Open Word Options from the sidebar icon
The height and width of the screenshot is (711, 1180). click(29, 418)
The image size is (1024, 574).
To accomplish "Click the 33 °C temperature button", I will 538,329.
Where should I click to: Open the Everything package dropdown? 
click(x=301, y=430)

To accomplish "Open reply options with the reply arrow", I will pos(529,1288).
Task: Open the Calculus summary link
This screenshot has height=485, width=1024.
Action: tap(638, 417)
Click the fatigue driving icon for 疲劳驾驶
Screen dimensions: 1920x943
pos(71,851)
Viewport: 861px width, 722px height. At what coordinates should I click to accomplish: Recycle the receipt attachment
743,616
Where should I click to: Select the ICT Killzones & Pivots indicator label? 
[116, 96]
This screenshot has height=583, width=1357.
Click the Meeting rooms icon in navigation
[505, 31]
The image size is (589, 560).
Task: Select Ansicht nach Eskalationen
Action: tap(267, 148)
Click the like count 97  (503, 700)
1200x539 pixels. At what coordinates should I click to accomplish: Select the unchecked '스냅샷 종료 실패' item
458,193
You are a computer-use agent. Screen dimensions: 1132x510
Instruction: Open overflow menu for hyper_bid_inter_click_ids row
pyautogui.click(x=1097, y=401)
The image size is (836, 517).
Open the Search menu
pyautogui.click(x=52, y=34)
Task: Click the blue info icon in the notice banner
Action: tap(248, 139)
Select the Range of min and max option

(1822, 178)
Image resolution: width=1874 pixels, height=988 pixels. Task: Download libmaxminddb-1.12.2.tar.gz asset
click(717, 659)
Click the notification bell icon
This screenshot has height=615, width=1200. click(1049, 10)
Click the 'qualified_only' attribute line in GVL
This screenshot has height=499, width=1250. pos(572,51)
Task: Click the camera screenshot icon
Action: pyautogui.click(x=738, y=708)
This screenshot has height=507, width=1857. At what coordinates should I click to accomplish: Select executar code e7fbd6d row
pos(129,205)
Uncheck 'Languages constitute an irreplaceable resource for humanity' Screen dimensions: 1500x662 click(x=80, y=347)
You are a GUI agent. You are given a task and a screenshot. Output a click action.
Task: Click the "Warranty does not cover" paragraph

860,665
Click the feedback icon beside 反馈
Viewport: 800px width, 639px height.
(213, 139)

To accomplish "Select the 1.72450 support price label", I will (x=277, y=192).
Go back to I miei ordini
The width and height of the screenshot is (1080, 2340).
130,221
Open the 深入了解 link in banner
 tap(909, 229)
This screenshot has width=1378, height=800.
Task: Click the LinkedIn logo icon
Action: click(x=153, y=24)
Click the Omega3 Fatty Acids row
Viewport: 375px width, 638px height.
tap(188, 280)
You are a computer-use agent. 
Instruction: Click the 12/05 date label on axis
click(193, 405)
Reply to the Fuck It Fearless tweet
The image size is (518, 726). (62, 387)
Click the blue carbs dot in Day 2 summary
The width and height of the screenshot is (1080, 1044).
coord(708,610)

--- Aim of the exercise ---
If a line in the entries contains the word "computer", copy that line out.

--- Solution for this task ---
You are a computer-use agent. Screen dimensions: 1132x510
You are a computer-use agent. 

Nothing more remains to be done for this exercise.